In 2003 Washington began to show signs of aging. That year, he had only 60 tackles (53 solo). He had only 1 interception for the second consecutive year, returning it for only 7 yards. This would be the end of Washington's six-season career in Pittsburgh.

===Jacksonville Jaguars===
On February 27, 2004, the Pittsburgh Steelers officially cut Dewayne Washington, making him a free agent eligible to sign with any team. On March 9, 2004, the Jacksonville Jaguars signed Dewayne Washington to be a nickel back. In 2004, Washington had 2 interceptions and 76 Tackles.

===Kansas City Chiefs===
In training camp before the 2005 NFL season, the Kansas City Chiefs signed Washington to a one-year contract. Washington's signing was considered less significant due to the possibility of signing Ty Law before he signed with the New York Jets. Dewayne played almost always on special teams, recording 10 tackles, 9 being solo. Despite a 10–6 record that included 4,000 yards passing by Trent Green and 1,700 yards rushing by Larry Johnson, the Chiefs failed to make the playoffs. For the first season in his career, Washington went without an interception and only started one game. In his career, Washington recorded 31 interceptions and recovered 7 fumbles. He returned four interceptions and two fumbles for touchdowns. Washington has started all 8 playoff games he has appeared in.

===NFL statistics===

| Year | Team | Games | Combined tackles | Tackles | Assisted tackles | Sacks | Forced fumbles | Fumble recoveries | Fumble return yards | Interceptions | Interception return yards | Yards per interception return | Longest interception return | Interceptions returned for touchdown | Passes defended |
|---|---|---|---|---|---|---|---|---|---|---|---|---|---|---|---|
| 1994 | MIN | 16 | 75 | 68 | 7 | 0.0 | 0 | 1 | 0 | 3 | 135 | 45 | 81 | 2 | 12 |
| 1995 | MIN | 15 | 62 | 54 | 8 | 0.0 | 0 | 0 | 0 | 1 | 25 | 25 | 25 | 0 | 9 |
| 1996 | MIN | 16 | 75 | 69 | 6 | 0.0 | 0 | 0 | 0 | 2 | 27 | 14 | 27 | 1 | 12 |
| 1997 | MIN | 16 | 84 | 74 | 10 | 0.0 | 0 | 0 | 0 | 4 | 71 | 18 | 27 | 0 | 10 |
| 1998 | PIT | 16 | 93 | 79 | 14 | 0.0 | 0 | 1 | 0 | 5 | 178 | 36 | 78 | 2 | 39 |
| 1999 | PIT | 16 | 52 | 50 | 2 | 0.0 | 0 | 0 | 0 | 4 | 1 | 0 | 1 | 0 | 18 |
| 2000 | PIT | 16 | 79 | 69 | 10 | 0.0 | 0 | 0 | 0 | 5 | 59 | 12 | 31 | 0 | 24 |
| 2001 | PIT | 16 | 77 | 66 | 11 | 1.0 | 0 | 1 | 0 | 1 | 15 | 15 | 15 | 0 | 18 |
| 2002 | PIT | 16 | 55 | 45 | 10 | 0.0 | 1 | 1 | 0 | 3 | 51 | 17 | 28 | 0 | 17 |
| 2003 | PIT | 16 | 60 | 53 | 7 | 0.0 | 0 | 0 | 0 | 1 | 7 | 7 | 7 | 0 | 8 |
| 2004 | JAX | 16 | 76 | 68 | 8 | 0.0 | 1 | 0 | 0 | 2 | 0 | 0 | 0 | 0 | 9 |
| 2005 | KC | 16 | 13 | 12 | 1 | 0.0 | 1 | 1 | 0 | 0 | 0 | 0 | 0 | 0 | 2 |
| Career |  | 191 | 801 | 707 | 94 | 1.0 | 3 | 5 | 0 | 31 | 569 | 18 | 81 | 5 | 178 |

==Coaching career==
On May 11, 2015, Dewayne was introduced as the new head football coach at Heritage High School in Wake Forest, North Carolina making his head coaching debut on August 21, 2015, against Green Hope High School.

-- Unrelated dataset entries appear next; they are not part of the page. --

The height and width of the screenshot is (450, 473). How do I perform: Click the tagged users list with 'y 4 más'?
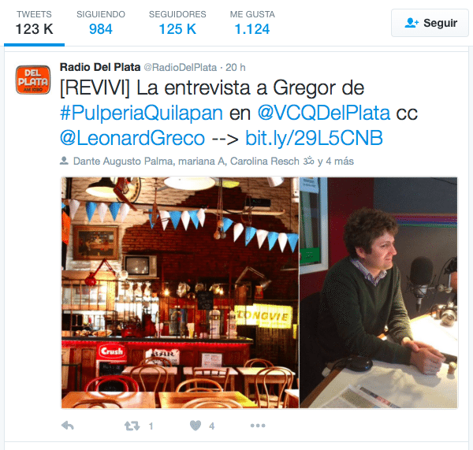214,161
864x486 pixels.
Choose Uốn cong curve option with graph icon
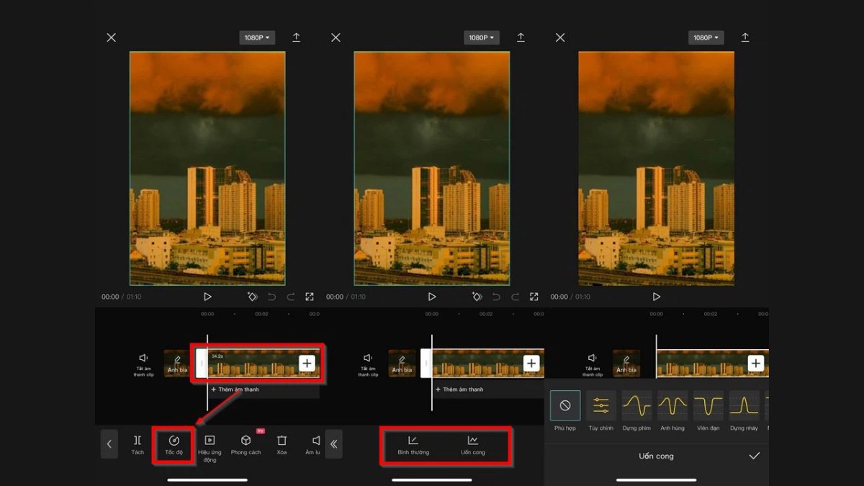click(x=473, y=445)
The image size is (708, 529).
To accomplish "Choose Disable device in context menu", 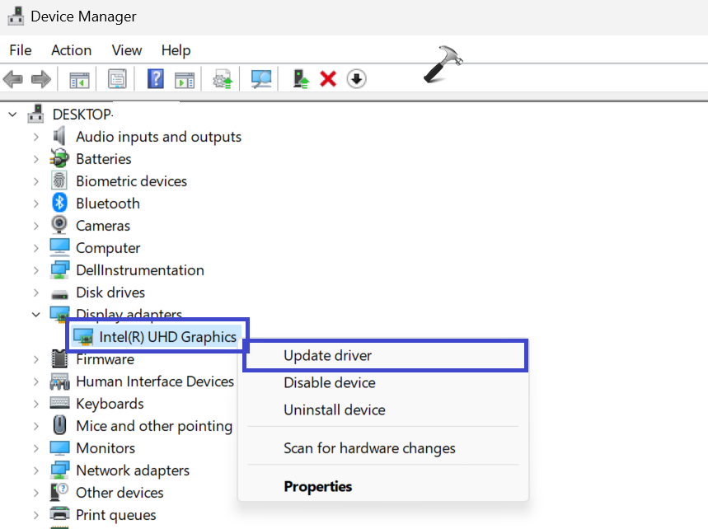I will coord(330,383).
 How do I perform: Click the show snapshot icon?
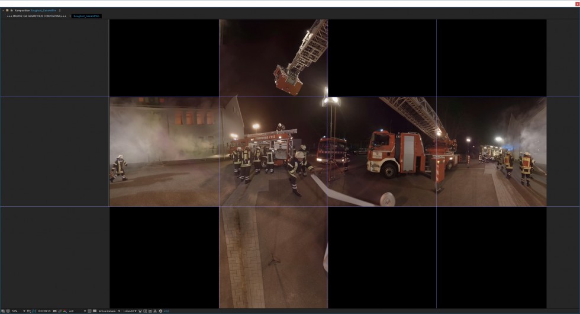click(60, 311)
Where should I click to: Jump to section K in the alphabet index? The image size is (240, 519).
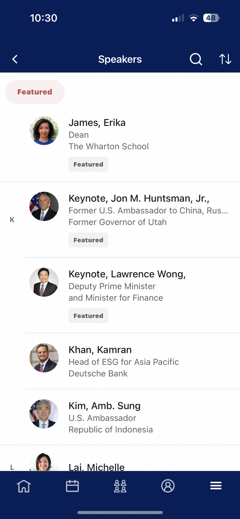12,219
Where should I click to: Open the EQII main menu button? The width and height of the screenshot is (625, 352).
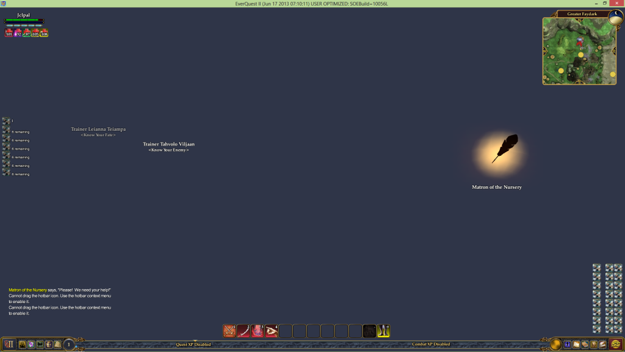9,345
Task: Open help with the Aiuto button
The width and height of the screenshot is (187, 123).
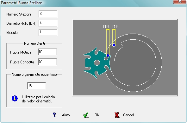Action: (x=66, y=115)
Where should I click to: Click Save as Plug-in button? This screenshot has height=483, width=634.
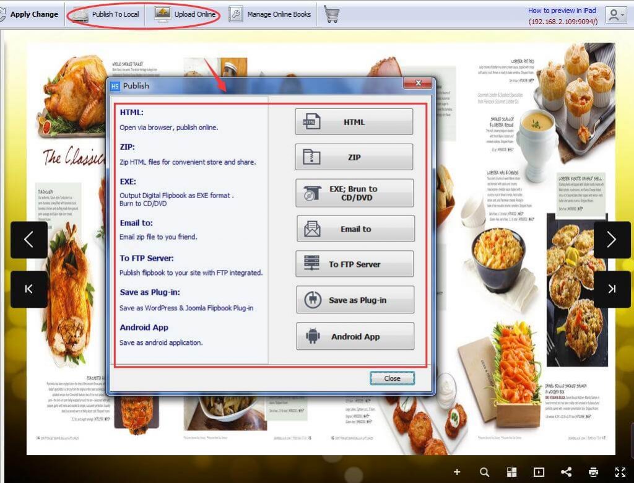pos(355,300)
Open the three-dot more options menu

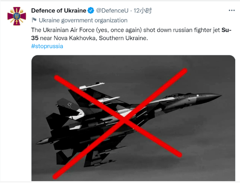click(x=232, y=10)

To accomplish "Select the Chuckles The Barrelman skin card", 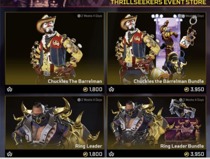I will (55, 53).
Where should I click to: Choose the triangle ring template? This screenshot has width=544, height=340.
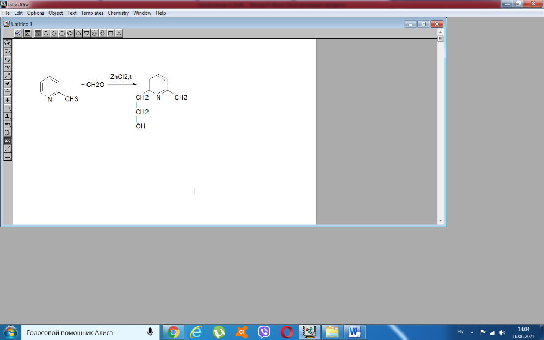tap(119, 33)
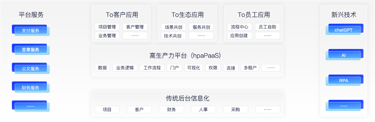The width and height of the screenshot is (375, 122).
Task: Click the 支付服务 blue button
Action: pos(31,30)
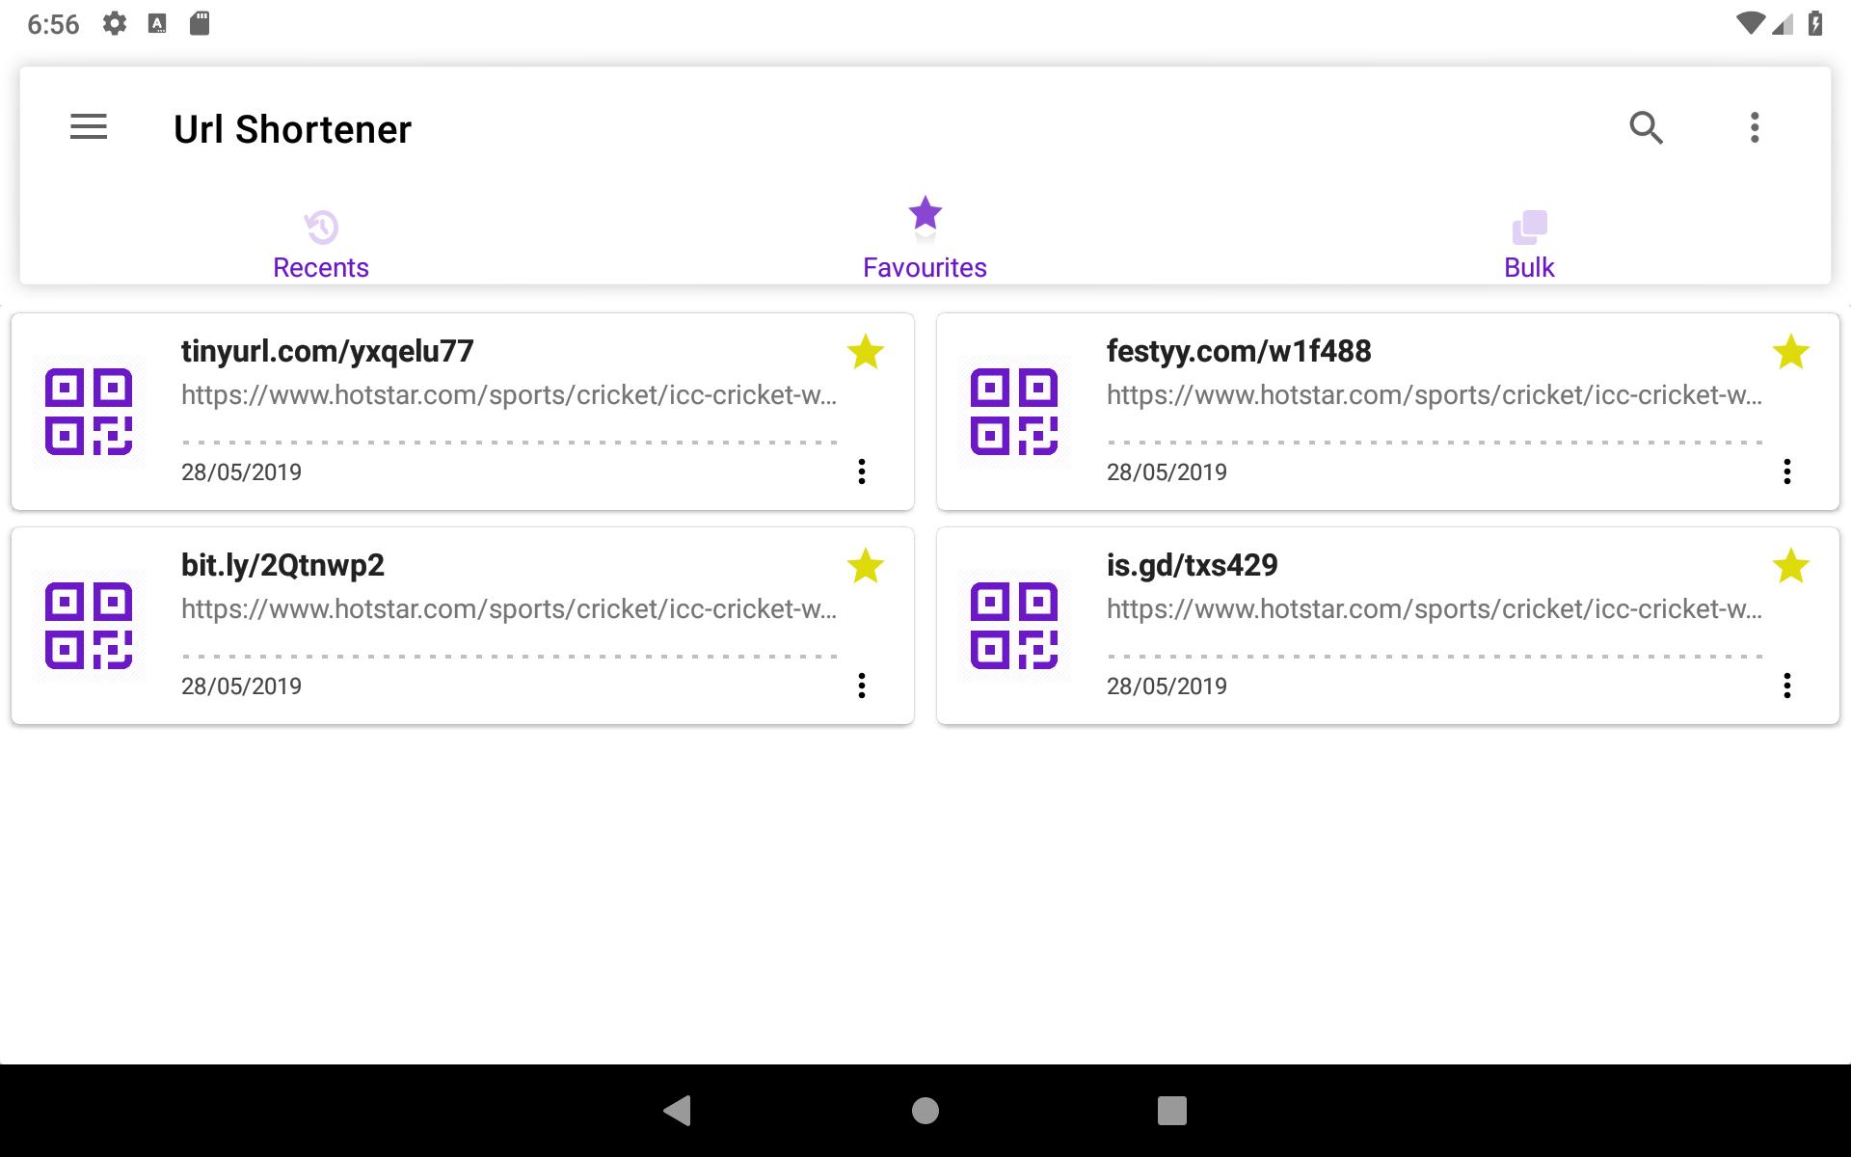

Prior to accepting the head coaching job at Heritage, he served as an assistant coach at Ravenscroft School in Raleigh, North Carolina. His assistant coaches included former NFL wide receiver Torry Holt and former NFL running back Willie Parker.

In January 2018, he resigned from the position, wishing to spend more time focusing on his business and family.

==Personal life==
Since retiring from the NFL, Dewayne has been active within his community. He has participated in various real estate projects which have helped revitalize downtown Durham, NC and started Carolina Skills Academy, a year-round football skills academy available to kids in and around The Triangle. He has also served on the Durham YMCA Board, NC State's Alumni Board and Board of Visitors, and Union Baptist Trustee Board, been involved with the 100 Black Men of America, and volunteered as a coach for Pop Warner football. Currently, Dewayne lives in Raleigh, North Carolina with his wife, NC State graduate Adama Washington, and their three children.